About Me

Getting ready to knock some “bogies” out of the sky, in an AT-6 “Texan” from World War II.

I wrote my first story when I was eight.

It was about “the Clantons,” an early-1900’s Wisconsin family that had the first car on the block. It was eight hand-written pages. From that moment on, I was hooked on the written word…on its power, on its beauty, and on the magical ways in which it can be used to tell a story. I haven’t stopped writing since. (And I still have that story about the Clantons.)

By the age of twelve, I had already written a number of other stories, one of which was fifty pages long.

At the age of fifteen, I had a fairly-substantial article in New York’s Newsday. And that’s when I realized that, maybe, I could actually make a living doing what I love. I should have studied it in college, really. But my generation was too concerned with saving the world, so I studied pre-Law instead. The night of my college graduation, after I handed in my cap and gown, my Dad drove me to Kennedy Airport in New York City . By the next morning I was hitch-hiking through Ireland and living out of a backpack…with the acute realization that I should have studied English and literature in college.

I spent much of the next several years living out of that backpack, hitch-hiking through Europe and the Middle East, and writing about my experiences.

By the time I was in my mid-twenties, I was getting published fairly regularly, in everything from business and trade publications to Newsday (full-page articles by now, about world-events such as the conflict in Northern Ireland and the separatist movement in Quebec) and literary magazines.

And, by my early thirties, I was getting paid pretty decent rates to write articles for major magazines and newspapers. Then, to write or contribute to books. And I was accomplishing all of this while still holding a full-time job.

In pursuit of “The Story,” I’ve been shot at in Northern Ireland. Been a cowboy in Arizona. Jumped into an alligator pit in the Everglades. Flown World War II fighter planes in aerial “combat.” Climbed up to 15,000 feet in the Rockies. Explored ice caves in Switzerland. Trekked glaciers in Alaska. Driven an ATV up an 11,000-foot peak in Colorado, and – much scarier – back down again, with the wheels hanging over the edge of a several-thousand foot drop! Hiked on the Appalachian Trail (and had a climbing accident in which I nearly fell to my death). Lived on a barge in France. Slept under bridges in England. Climbed the Rio Grande Gorge in New Mexico. Run Class V rapids (suicide wish!) in French Canada. And been thrown out of a reception given by the Queen of England for the British Olympic team.

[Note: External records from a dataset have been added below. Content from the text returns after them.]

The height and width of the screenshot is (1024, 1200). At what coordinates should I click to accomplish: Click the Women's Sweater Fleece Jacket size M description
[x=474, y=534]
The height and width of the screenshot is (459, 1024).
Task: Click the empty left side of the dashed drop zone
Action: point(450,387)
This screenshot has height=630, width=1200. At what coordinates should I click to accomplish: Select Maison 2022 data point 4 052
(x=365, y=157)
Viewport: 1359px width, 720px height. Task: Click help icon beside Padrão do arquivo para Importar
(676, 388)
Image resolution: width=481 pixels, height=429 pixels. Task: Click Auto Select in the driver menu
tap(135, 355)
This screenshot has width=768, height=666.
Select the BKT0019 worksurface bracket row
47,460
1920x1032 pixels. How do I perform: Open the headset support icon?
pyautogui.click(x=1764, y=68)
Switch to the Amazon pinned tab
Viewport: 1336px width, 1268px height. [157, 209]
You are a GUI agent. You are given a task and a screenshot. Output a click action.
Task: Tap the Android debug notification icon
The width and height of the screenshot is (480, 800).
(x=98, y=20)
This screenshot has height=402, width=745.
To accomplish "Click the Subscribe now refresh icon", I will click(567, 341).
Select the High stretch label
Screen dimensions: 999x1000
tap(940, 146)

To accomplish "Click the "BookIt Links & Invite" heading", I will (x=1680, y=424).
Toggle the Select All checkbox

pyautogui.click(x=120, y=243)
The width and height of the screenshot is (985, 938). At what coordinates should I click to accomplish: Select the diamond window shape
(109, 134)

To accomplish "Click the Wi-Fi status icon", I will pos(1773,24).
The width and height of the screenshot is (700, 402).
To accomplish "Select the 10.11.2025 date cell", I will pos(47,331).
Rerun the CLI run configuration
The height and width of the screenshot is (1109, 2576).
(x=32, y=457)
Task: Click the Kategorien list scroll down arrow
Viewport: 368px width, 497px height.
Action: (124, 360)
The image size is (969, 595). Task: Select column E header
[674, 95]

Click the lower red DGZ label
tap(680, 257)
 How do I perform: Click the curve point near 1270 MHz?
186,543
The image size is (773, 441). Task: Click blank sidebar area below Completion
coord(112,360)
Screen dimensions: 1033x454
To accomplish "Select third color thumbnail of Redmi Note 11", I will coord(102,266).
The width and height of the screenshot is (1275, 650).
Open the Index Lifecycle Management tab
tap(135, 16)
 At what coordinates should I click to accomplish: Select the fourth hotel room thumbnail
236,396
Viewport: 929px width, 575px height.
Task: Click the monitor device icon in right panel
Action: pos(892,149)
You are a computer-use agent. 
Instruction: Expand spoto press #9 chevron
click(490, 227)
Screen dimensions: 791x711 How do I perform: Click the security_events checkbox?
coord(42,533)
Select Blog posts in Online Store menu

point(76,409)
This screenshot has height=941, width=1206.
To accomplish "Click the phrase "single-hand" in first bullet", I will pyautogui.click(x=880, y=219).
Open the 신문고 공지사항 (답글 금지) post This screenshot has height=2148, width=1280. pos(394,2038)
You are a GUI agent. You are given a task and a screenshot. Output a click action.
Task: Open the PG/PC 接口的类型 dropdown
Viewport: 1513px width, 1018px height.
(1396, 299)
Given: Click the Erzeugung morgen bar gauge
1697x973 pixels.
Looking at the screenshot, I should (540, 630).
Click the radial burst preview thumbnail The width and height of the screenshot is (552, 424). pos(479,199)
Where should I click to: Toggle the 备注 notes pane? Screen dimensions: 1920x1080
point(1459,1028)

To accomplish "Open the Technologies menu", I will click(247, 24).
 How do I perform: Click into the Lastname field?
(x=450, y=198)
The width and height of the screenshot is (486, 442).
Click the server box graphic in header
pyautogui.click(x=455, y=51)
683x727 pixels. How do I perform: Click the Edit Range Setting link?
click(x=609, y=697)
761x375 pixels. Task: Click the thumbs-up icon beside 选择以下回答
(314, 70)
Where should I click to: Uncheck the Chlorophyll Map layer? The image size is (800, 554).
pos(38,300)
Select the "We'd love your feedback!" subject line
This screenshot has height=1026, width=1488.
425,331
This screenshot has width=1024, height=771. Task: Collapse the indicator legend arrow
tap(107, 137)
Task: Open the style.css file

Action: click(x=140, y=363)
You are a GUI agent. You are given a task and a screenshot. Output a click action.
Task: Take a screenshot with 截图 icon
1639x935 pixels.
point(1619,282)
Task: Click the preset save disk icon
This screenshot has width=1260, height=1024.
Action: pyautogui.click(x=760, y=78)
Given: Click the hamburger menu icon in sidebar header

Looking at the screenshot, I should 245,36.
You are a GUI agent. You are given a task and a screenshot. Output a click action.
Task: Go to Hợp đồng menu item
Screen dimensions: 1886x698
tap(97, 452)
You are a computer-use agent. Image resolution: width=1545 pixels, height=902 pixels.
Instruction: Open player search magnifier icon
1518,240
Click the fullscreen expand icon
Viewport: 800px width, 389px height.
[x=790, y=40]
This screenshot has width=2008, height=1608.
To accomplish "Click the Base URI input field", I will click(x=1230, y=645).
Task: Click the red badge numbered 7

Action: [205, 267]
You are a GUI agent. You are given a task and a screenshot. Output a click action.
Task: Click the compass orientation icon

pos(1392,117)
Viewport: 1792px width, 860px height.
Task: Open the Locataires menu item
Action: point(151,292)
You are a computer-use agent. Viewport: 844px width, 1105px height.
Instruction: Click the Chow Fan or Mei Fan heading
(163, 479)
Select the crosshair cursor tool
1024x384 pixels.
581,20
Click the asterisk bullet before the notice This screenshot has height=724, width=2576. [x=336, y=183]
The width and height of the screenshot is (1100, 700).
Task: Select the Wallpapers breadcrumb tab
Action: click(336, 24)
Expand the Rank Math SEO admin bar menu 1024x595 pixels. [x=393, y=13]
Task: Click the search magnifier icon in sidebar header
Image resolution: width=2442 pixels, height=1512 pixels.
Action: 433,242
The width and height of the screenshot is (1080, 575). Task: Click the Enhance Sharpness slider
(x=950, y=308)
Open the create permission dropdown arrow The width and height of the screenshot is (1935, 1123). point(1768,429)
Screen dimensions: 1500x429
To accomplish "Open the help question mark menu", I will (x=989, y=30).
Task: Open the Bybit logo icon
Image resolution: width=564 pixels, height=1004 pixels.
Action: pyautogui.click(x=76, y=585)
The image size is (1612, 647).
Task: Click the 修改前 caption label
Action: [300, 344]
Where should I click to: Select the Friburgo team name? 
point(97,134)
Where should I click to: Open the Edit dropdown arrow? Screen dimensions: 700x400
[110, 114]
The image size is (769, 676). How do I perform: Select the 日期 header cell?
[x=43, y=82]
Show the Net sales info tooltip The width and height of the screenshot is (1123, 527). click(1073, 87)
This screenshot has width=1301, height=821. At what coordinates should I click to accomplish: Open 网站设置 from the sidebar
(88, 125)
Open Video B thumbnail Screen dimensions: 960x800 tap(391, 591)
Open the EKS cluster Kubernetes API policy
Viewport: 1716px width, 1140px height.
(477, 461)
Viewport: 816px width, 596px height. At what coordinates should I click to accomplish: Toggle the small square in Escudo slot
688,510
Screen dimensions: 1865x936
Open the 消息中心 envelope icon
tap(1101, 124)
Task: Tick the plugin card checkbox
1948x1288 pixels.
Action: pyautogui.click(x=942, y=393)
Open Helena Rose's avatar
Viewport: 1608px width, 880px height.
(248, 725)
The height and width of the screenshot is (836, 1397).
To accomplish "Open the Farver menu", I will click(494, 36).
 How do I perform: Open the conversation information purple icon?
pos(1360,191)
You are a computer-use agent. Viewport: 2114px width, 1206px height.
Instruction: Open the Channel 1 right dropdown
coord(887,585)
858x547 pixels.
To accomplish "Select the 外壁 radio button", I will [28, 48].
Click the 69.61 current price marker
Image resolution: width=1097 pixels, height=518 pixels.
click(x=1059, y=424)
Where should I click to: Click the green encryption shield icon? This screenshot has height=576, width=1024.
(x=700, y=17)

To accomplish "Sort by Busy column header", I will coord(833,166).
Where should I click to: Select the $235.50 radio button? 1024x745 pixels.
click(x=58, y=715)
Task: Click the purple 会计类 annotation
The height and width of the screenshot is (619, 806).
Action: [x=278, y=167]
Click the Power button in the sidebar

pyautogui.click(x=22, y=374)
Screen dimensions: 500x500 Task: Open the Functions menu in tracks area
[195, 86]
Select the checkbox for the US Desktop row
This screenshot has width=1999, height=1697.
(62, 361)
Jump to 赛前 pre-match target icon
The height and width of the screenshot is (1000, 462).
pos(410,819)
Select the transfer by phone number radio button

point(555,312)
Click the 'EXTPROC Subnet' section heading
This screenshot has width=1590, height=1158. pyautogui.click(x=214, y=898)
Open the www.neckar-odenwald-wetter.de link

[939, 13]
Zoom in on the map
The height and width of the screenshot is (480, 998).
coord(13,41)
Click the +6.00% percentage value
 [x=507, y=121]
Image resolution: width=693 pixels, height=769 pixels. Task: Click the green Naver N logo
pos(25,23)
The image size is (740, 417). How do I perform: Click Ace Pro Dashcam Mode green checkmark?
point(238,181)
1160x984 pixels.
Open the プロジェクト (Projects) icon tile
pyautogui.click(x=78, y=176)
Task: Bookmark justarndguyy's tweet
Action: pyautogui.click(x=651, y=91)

In May of 2006, I left the corporate world to pursue my lifelong dream of writing full-time. These days, instead of a suit and tie, I generally wear a “University of Miami Hurricanes” t-shirt to work. And, unless I’m out of town, my commute is down the hallway instead of down the highway.

But, each time I sit down in front of my computer, I still feel the same challenge, and the same rush of excitement. It’s the challenge of getting what it is in my heart – using my hands as my instruments – onto the screen.

And, when it works, when the “flow” is rushing from my heart through my hands, I still get that same “sweet chill” I first felt all those years ago, when I wrote about “the Clantons.”